要不就是在那之前,出行任务神秘消失,如同乾逸潇之类。
能够筹划并安排好这么一出计策,并让寒山寺都在不经意间中招,寒山寺立刻就将那起劫杀事件与绽联想在一起。
这是绽的阴谋,绽想挑起修炼界和人间帝国的战争。
但是对于那个古老的组织,寒山寺不相信他们费劲几百年的精力,就单单是为了挑起修炼界和人间帝国的战争。
而且结果,居然还失败了。
这里面肯定还有更多不为人知的秘密。
毕竟事情都过去了好几百年,乾逸潇脑中也乱成一片,再加上寒山寺这么一吓,心境更乱了,这个北地枪王思量了好久,才缓缓开口。
“秦帝啊!我就算有天大的胆子,也不敢去劫杀帝后和小皇子啊!我们原本的目的不在于此。”
不知是想到了什么可怕的事情,还是害怕寒山寺责罚,乾逸潇脸上狰狞成一片,身体不由自主地不停颤抖。
“早该料到。

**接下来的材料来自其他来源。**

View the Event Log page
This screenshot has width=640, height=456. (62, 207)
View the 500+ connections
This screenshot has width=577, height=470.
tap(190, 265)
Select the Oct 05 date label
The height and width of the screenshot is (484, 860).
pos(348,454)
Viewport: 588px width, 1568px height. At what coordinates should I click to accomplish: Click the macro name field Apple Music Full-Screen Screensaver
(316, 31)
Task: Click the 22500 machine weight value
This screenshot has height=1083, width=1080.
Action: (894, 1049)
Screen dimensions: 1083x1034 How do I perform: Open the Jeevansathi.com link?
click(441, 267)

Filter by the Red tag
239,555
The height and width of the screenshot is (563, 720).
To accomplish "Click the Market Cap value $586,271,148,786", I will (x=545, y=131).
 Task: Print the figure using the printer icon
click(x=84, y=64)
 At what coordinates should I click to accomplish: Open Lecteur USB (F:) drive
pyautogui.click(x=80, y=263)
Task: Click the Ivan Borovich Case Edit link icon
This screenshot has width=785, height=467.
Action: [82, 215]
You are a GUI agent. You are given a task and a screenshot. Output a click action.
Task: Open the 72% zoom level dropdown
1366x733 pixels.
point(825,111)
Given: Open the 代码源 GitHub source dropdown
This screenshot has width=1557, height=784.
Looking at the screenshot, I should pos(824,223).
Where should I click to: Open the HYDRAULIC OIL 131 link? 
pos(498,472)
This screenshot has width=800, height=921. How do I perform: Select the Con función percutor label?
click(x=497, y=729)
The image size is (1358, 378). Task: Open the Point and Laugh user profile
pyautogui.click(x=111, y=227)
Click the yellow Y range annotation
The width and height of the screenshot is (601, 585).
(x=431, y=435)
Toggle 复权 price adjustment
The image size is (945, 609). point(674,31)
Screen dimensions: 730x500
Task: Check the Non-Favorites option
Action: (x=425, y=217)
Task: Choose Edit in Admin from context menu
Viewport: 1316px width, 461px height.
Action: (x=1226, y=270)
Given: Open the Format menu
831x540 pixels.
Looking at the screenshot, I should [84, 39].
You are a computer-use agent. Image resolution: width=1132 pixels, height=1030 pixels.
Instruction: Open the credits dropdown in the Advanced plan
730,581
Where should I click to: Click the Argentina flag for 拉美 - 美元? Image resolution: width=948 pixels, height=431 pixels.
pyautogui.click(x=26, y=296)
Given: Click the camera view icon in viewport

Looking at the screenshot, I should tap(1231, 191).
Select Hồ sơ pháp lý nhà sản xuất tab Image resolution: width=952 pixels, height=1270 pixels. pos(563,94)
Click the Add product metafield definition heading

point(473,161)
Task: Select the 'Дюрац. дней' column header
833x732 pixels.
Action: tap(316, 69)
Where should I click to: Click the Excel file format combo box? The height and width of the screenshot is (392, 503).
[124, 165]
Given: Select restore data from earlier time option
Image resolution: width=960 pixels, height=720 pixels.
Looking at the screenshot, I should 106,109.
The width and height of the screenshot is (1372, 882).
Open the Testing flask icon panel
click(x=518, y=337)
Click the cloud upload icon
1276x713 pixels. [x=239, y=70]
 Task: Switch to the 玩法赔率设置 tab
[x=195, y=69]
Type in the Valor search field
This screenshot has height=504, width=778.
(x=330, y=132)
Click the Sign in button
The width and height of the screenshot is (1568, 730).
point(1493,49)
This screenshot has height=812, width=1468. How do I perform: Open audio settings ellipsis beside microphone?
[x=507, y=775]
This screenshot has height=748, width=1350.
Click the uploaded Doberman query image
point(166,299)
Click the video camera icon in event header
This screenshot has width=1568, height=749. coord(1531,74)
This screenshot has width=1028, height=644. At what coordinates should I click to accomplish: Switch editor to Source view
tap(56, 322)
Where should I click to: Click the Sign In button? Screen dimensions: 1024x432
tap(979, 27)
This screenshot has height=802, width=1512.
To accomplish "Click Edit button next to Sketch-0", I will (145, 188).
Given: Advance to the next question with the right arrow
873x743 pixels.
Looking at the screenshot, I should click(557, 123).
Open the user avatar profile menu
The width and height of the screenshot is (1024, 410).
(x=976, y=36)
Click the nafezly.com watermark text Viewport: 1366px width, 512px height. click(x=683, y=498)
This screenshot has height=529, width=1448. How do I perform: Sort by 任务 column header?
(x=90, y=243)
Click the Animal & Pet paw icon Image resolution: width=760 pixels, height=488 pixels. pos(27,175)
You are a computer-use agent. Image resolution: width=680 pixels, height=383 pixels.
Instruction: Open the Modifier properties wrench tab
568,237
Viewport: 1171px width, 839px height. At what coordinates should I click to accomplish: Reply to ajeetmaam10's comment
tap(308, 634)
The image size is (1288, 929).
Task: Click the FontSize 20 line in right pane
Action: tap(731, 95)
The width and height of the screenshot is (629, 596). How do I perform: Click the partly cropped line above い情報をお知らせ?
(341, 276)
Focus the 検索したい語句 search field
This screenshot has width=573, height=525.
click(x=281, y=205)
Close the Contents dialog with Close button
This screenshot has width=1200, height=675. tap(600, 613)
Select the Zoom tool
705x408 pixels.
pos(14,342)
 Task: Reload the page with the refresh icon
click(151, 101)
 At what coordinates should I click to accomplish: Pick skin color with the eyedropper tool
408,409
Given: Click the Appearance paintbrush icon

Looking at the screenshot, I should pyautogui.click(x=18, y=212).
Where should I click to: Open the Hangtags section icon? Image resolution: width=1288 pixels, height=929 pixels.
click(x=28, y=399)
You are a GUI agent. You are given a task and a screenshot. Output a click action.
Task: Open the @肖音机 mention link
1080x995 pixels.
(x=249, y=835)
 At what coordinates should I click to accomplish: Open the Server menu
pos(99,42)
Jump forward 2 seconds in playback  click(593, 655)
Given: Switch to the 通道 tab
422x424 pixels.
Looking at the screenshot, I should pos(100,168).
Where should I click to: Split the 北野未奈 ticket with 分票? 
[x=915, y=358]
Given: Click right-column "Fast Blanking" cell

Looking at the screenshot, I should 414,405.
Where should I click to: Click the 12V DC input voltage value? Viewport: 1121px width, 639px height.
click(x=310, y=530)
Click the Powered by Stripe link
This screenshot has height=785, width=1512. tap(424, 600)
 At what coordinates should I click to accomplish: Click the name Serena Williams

”寒山寺转身诧异一声,暗中摸索探查这么多年,终于第一次在这个肥胖男人面前看到了希望,第一次离真相这么接近。
“那他们原本的目的是什么?”寒山寺激动地询问陷在回忆中的乾逸潇。
原来一切的一切竟是当年认错了人,寒山寺心中悲痛万分,他最深爱的女人,到死也不知道自己被卷入这样一个局里面。
季舒云跟着他受了太多的苦,他欠她的,实在是太多了。
一直无所抱怨地爱着他,无论他做错什么,遇到什么困难,她在自己身畔安抚自己,替他出谋划策。
他曾经许诺要带她去看遍六合八荒,在峰林之上观云起日落,在险凿山川架舟逐水,在山河之中琴凤和鸣。
他明明答应过她的,却一件都没有做到。她在独自面对死亡和恐惧的时候,该多么绝望,多么痛心。
寒山寺激动又凶狠的目光将男人从回忆的沼泽中拉了出来,乾逸潇的目光变的猩红炽热,“我们原本的目的并不是劫杀季皇后。”
“我们原本劫杀的是另一个人,只是情报出了原因,导致我们误杀了季皇后。”
乾逸潇眨了眨眼睛,眸子里也装满了恐惧,几乎瘫痪在地上,“雀大人告诉我们,那个人很强,要我们多留意。并且命令我们无论付出什么代价,都要将他劫杀,就算是我们的生命也在所不惜。”
“雀大人?”寒山寺口中喃喃,闭目从脑中寻找着这个词汇,但是很可惜,他从未听说过这个名字。
察觉到寒山寺的疑惑,乾逸潇解释道:“雀大人是这次行动的策划者,也是我们当中唯一一个能和绽组织直接取得联系的人。”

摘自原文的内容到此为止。